Paderborn was created for the inaugural 1949 federal election. Since 2009, it has been represented by Carsten Linnemann of the Christian Democratic Union (CDU).

Geography
Paderborn is located in eastern North Rhine-Westphalia. As of the 2021 federal election, it is coterminous with the Paderborn district.

History
Paderborn was created in 1949, then known as Paderborn – Wiedenbrück. From 1980 through 2009, it was named Paderborn. In 2013 and 2017, it was named Paderborn – Gütersloh III. From the 2021 election, it has again been named Paderborn. In the 1949 election, it was North Rhine-Westphalia constituency 45 in the numbering system. From 1953 through 1961, it was number 104. From 1965 through 1976, it was number 106. From 1980 through 1998, it was number 107. From 2002 through 2009, it was number 138. Since 2013, it has been number 137.

Originally, the constituency comprised the districts of Paderborn and Wiedenbrück. From 1965 through 1976, it comprised the Padern and Wiedenbrück districts without the municipality of Gütersloh. From 1980 through 2002, it was coterminous with the Padern district. In 2013 and 2017, it also contained the municipality of Schloß Holte-Stukenbrock from the Gütersloh district. Ahead of the 2021 election, Schloß Holte-Stukenbrock was transferred away from the constituency, and it has again been coterminous with the Paderborn district.

Members
The constituency has been held continuously by the Christian Democratic Union (CDU) since its creation. It was first represented by Maria Niggemeyer from 1949 to 1957, followed by Rainer Barzel until 1980. Heinrich Pohlmeier then served three terms.
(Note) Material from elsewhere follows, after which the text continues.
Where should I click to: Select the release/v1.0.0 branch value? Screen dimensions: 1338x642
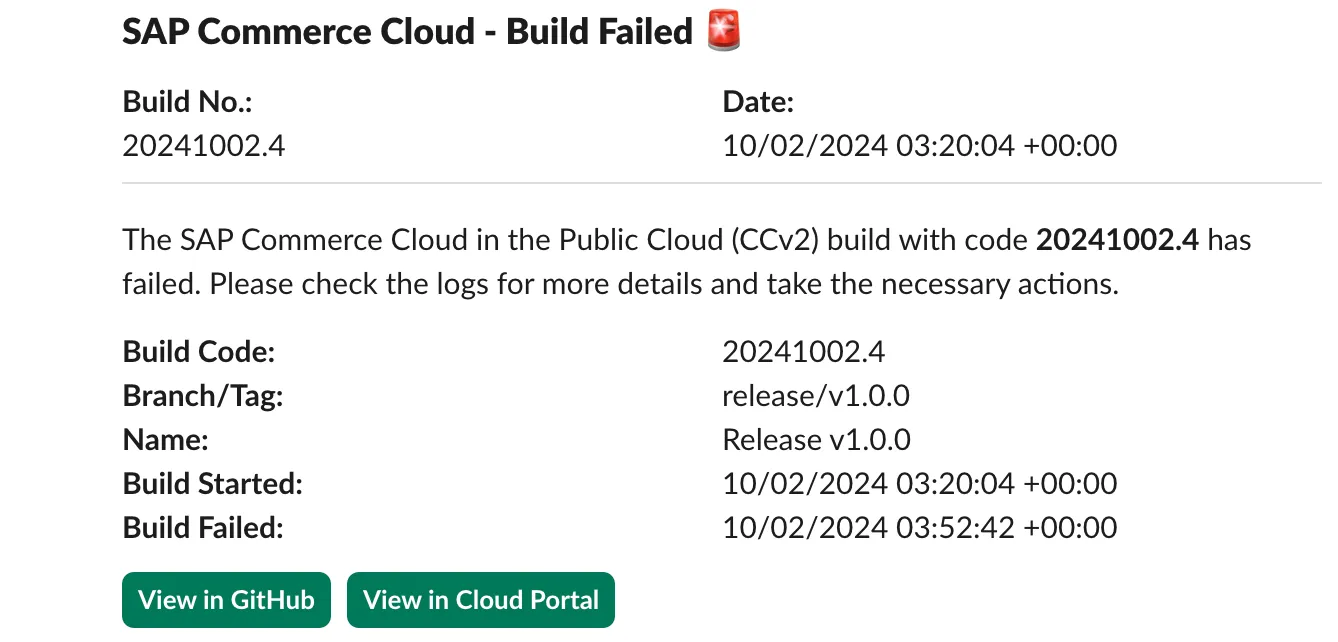[x=815, y=396]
Friedhelm Ost was representative from 1990 to 2002, when he was succeeded by Gerhard Wächter, who served until 2009. Carsten Linnemann was elected in 2009, and re-elected in 2013, 2017, and 2021.

Election results

2021 election

2017 election

2013 election

2009 election

References

Federal electoral districts in North Rhine-Westphalia
1949 establishments in West Germany
Constituencies established in 1949
Paderborn (district)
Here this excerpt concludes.